Collected data
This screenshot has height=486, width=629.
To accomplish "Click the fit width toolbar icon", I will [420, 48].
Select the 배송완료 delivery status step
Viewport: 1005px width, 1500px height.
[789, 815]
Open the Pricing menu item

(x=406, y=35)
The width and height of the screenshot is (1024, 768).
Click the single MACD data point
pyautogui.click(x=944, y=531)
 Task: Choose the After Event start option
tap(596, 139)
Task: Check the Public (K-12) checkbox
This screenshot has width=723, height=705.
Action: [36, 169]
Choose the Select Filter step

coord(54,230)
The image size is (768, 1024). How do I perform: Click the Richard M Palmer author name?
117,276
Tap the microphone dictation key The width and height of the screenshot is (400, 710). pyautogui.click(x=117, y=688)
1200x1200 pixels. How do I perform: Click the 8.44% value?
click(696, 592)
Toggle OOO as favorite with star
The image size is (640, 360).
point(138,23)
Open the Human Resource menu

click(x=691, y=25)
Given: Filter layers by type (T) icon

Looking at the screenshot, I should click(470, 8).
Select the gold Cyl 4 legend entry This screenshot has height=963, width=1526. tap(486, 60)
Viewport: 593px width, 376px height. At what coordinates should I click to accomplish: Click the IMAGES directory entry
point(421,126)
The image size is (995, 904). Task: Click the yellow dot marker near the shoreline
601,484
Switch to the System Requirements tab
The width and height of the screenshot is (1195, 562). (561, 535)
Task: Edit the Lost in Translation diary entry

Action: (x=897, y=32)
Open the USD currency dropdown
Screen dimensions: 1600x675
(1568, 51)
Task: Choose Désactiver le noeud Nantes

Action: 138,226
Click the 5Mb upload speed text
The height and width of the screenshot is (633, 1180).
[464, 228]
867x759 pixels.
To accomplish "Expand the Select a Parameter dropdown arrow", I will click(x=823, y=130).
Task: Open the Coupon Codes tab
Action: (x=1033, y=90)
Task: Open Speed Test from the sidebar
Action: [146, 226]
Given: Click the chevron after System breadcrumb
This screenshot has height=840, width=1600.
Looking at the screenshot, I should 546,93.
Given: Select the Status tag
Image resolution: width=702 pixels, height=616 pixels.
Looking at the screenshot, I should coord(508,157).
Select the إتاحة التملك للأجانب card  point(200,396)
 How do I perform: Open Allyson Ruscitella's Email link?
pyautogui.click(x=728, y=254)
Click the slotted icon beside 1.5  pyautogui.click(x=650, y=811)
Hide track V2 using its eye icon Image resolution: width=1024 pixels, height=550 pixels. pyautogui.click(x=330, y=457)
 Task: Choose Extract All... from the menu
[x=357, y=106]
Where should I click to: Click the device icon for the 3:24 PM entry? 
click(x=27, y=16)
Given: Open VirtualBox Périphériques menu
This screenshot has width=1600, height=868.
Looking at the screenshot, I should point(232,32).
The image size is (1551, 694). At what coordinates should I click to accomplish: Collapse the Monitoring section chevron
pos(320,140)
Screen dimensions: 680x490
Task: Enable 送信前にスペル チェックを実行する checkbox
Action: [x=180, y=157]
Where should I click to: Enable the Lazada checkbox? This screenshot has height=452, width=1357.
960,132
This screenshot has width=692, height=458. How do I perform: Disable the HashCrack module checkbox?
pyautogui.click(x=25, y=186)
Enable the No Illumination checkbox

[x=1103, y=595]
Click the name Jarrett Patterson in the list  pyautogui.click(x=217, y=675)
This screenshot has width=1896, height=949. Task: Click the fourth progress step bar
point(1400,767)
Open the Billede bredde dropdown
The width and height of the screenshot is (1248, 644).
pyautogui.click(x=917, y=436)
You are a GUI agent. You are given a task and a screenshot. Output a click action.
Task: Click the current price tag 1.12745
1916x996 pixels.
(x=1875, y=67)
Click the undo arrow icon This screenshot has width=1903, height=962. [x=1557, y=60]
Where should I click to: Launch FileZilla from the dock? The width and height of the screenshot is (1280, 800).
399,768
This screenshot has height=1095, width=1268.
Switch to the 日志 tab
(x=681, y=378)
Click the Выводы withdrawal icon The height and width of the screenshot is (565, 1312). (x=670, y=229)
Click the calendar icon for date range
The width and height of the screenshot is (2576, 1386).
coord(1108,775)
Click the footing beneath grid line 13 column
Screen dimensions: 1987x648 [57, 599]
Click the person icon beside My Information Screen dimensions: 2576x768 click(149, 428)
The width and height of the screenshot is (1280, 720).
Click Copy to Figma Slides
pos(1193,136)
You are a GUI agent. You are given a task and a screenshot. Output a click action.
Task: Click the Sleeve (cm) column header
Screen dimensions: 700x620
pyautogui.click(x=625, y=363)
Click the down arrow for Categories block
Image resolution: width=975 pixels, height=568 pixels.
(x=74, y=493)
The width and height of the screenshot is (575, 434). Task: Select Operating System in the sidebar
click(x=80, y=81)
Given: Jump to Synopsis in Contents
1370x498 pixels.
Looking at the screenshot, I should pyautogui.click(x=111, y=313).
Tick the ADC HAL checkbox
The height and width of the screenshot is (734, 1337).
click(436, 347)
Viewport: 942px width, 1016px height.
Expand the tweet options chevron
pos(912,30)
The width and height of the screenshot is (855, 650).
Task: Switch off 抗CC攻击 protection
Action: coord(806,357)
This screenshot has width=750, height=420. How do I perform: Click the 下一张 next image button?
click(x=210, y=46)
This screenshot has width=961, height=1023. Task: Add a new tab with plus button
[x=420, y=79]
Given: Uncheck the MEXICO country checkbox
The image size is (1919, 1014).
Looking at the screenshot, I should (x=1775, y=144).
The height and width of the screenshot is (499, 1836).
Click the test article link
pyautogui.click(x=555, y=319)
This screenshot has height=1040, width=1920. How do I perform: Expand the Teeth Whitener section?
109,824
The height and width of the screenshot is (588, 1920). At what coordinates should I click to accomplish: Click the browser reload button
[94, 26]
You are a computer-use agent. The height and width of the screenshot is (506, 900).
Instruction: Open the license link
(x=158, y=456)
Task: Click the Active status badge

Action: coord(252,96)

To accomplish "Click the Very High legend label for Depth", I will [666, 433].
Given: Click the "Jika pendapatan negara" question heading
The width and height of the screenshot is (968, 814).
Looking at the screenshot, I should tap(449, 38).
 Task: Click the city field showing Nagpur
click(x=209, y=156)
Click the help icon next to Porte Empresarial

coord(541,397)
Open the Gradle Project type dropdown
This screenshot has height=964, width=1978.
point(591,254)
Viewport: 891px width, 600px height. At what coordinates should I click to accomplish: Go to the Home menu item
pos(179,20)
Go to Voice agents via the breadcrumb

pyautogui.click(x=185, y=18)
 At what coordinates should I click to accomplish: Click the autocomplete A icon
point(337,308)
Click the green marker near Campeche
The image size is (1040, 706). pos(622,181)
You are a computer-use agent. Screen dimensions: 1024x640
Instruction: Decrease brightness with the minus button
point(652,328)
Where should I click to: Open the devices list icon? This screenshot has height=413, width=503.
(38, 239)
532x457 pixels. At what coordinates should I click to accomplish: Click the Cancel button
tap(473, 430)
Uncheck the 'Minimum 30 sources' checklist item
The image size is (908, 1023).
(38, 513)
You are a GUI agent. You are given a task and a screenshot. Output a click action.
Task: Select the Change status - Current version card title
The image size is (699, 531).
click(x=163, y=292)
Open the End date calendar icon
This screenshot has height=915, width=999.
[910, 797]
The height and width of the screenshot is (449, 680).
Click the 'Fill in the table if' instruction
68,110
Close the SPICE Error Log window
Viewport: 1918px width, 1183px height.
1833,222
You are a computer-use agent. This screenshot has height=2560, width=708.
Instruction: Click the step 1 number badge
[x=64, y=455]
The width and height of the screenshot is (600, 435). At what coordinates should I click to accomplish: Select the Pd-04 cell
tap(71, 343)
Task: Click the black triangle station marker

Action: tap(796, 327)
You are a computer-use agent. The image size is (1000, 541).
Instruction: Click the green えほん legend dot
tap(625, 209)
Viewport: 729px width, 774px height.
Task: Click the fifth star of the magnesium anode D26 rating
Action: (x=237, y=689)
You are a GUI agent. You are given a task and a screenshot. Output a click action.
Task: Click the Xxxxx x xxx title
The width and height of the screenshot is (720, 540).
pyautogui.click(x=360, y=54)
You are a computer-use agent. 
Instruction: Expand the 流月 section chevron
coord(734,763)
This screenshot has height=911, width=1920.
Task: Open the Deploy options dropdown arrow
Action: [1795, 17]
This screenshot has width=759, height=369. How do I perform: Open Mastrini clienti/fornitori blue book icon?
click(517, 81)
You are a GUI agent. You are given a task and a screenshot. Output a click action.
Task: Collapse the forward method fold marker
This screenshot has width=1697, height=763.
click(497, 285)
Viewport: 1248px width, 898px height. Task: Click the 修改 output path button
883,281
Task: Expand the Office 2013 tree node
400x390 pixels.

(Exercise prompt):
Return only the lines above that run from the opening line through the line containing "Task: Check the Public (K-12) checkbox", exactly as written.

(Exercise response):
This screenshot has height=486, width=629.
To accomplish "Click the fit width toolbar icon", I will [420, 48].
Select the 배송완료 delivery status step
Viewport: 1005px width, 1500px height.
[789, 815]
Open the Pricing menu item

(x=406, y=35)
The width and height of the screenshot is (1024, 768).
Click the single MACD data point
pyautogui.click(x=944, y=531)
 Task: Choose the After Event start option
tap(596, 139)
Task: Check the Public (K-12) checkbox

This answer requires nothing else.